• [Collected data]:
----------

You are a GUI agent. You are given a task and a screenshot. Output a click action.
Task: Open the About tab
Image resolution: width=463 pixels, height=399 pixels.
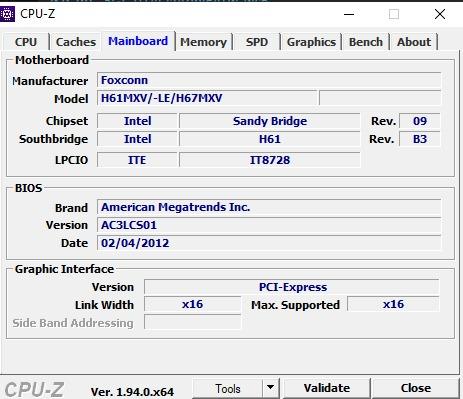(414, 42)
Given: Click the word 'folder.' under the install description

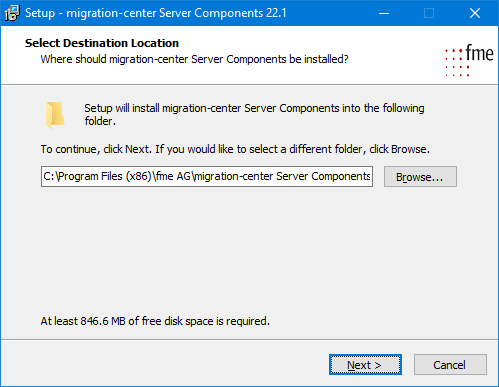Looking at the screenshot, I should [100, 121].

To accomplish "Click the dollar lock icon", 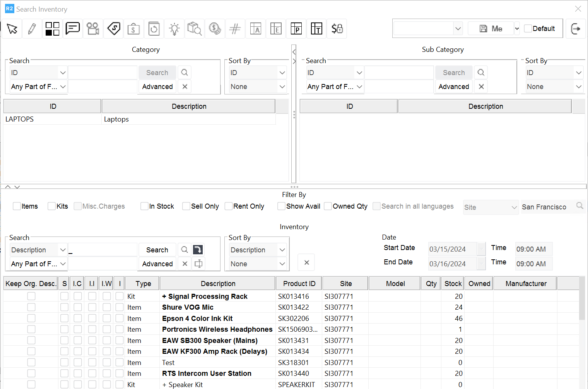I will [x=337, y=29].
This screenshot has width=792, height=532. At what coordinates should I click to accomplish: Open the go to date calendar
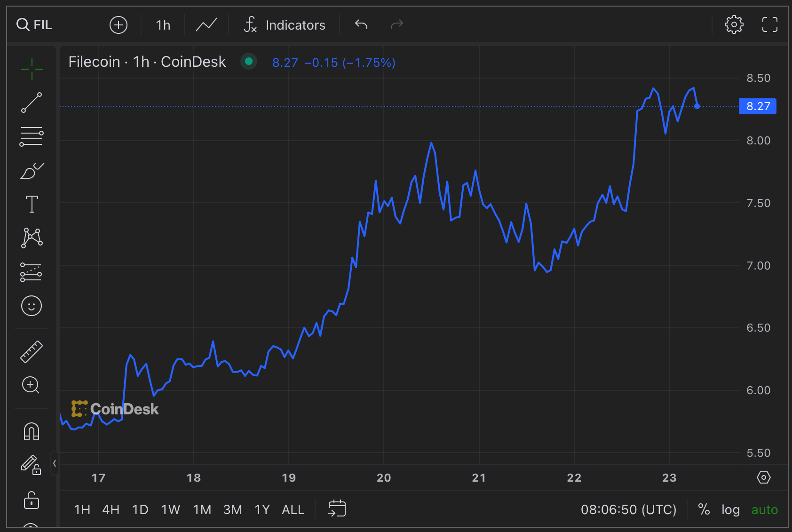[337, 509]
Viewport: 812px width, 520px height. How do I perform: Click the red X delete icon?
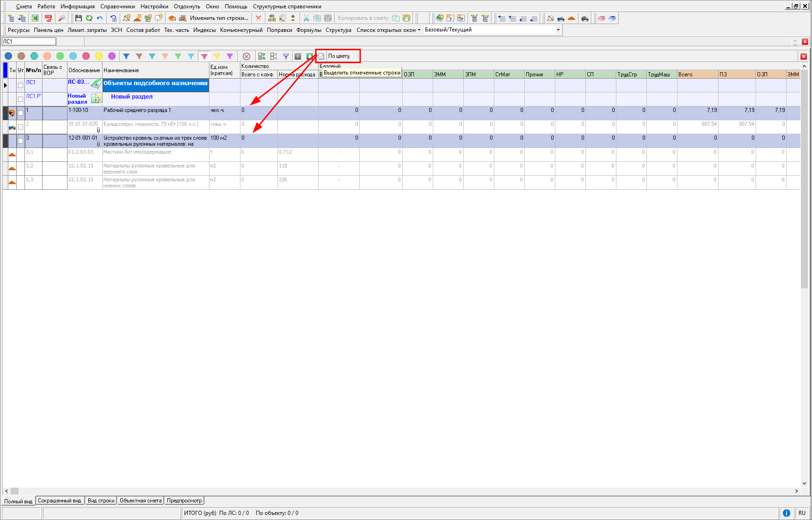[258, 18]
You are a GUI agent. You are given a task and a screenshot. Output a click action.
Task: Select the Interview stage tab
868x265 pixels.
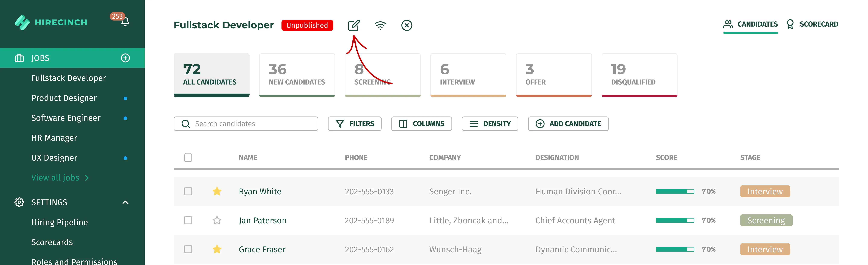point(468,75)
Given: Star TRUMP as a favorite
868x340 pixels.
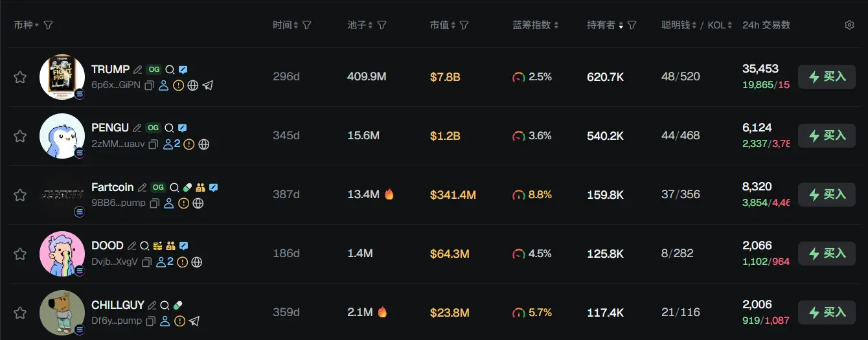Looking at the screenshot, I should [x=20, y=77].
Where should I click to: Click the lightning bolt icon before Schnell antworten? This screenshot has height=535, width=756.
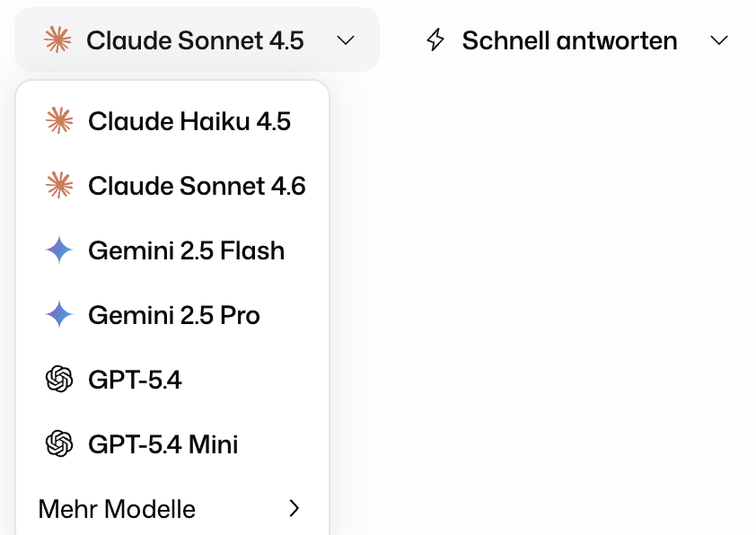(x=436, y=39)
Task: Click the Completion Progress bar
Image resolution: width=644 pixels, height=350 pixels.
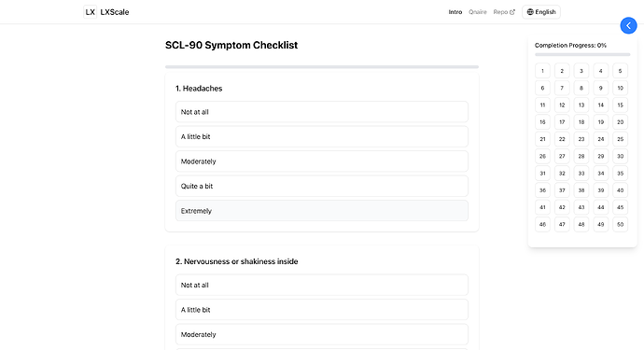Action: pos(582,54)
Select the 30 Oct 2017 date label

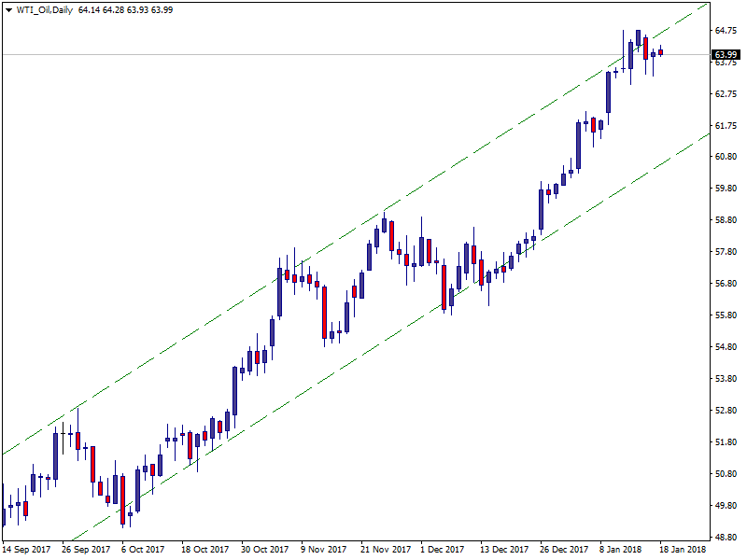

----------

Copy out every line of the data where the word "Select" occurs.

• [Expected answer]:
Task: Select the Interview stage tab
Select the 30 Oct 2017 date label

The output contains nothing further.